The Miura is the star with the most screen time, but a blue Lamborghini Aventador joins it. Production for the company’s latest supercar ended last year, with its replacement already in development. The Lamborghinis weren’t alone, though, with other supercars like the Porsche 911 Turbo and Audi R8 also making appearances. Conspicuously absent from the video is Ferrari, Lamborghini’s longtime Italian rival. Audi and Porsche’s inclusion makes sense as both are part of the Volkswagen Group alongside Lamborghini.
While Lamborghini revealed its first prototype in 1963, Miura production wouldn’t begin until 1966. The automaker would build around 764 cars before production ended in 1973. Lamborghini used a 3.9-liter V12 to power the supercar, with the engine incrementally making more power throughout its lifecycle.
It’s been 60 years since the Miura arrived, and we’re hopeful the brand can extend that. However, the industry’s future looks more uncertain than ever as governments enact stricter emissions regulations that will force automakers to adopt electrification. Lamborghini won’t be able to avoid the coming change, with the automaker already confirming that it will electrify its entire lineup by 2024.

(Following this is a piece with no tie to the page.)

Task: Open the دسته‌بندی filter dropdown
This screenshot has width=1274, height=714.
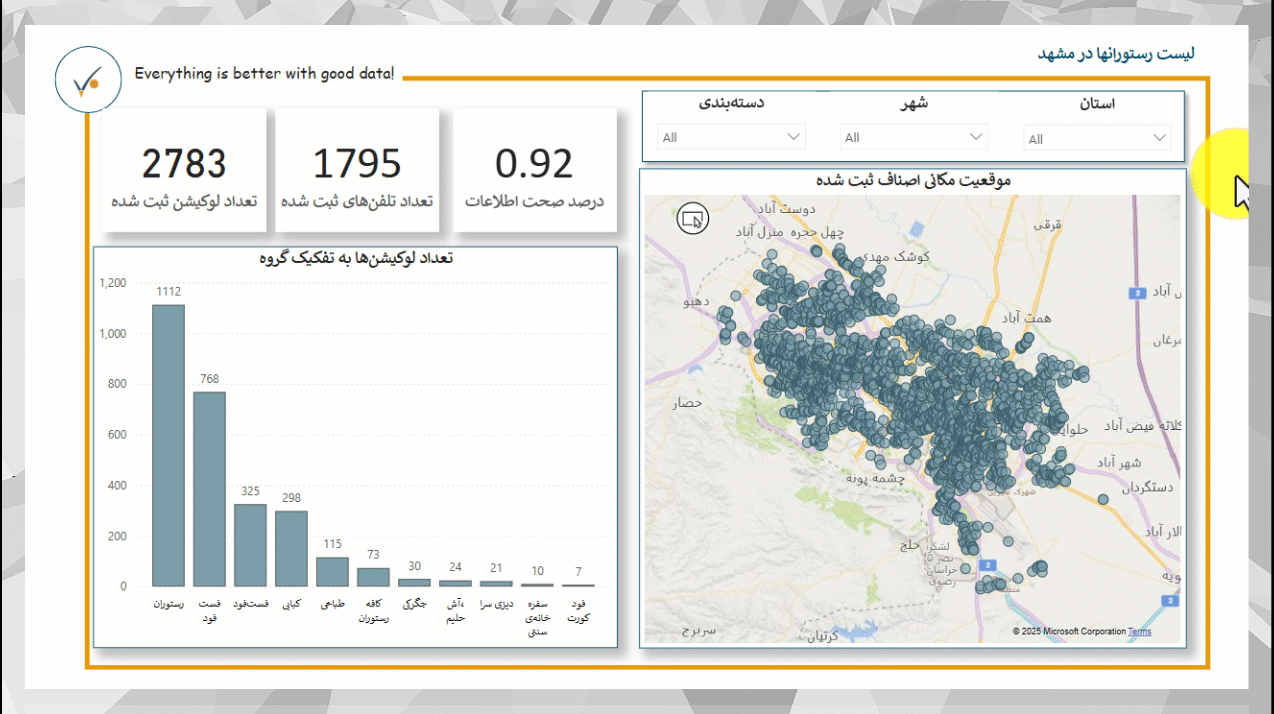Action: click(732, 137)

The efforts include the Aventador successor, which will pair a V12 with a plug-in hybrid setup. The Huracan hybrid is expected to follow, with an electrified Urus also in development. The automaker will take the full EV plunge in the latter half of the decade with its first fully electric model.

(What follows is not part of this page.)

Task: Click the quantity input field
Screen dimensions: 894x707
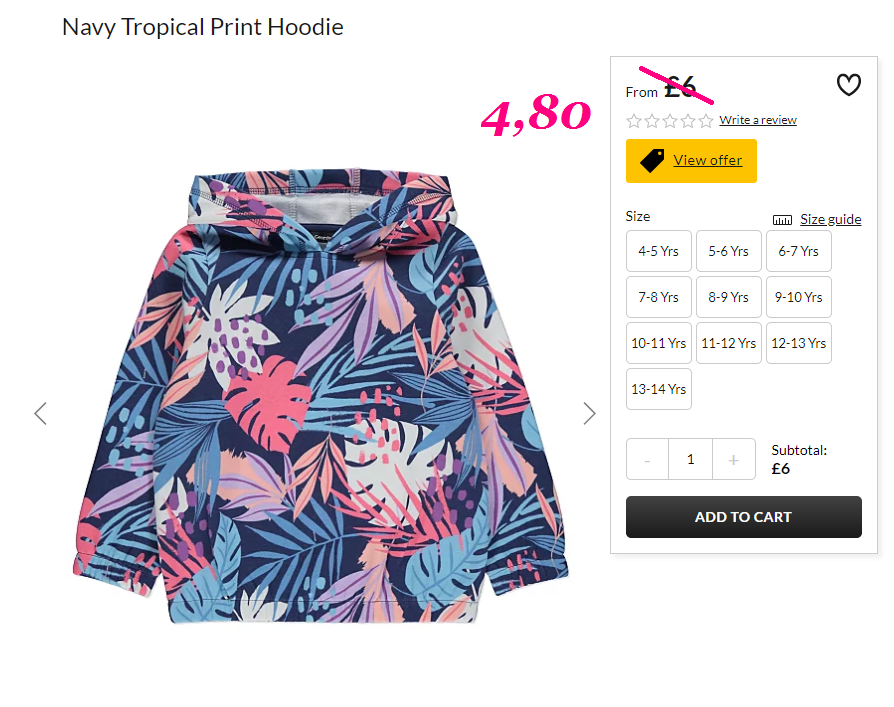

The V12 engine has become a staple for the brand, powering the Countach, the Diablo, the Murcielago, and the Aventador. However, it likely won’t be around another 60 years. This week, the European Union voted to enact a ban on selling new gasoline and diesel cars starting in 2035, which will likely affect Lamborghini. The ban is more than a decade away, but the automaker is likely already considering it.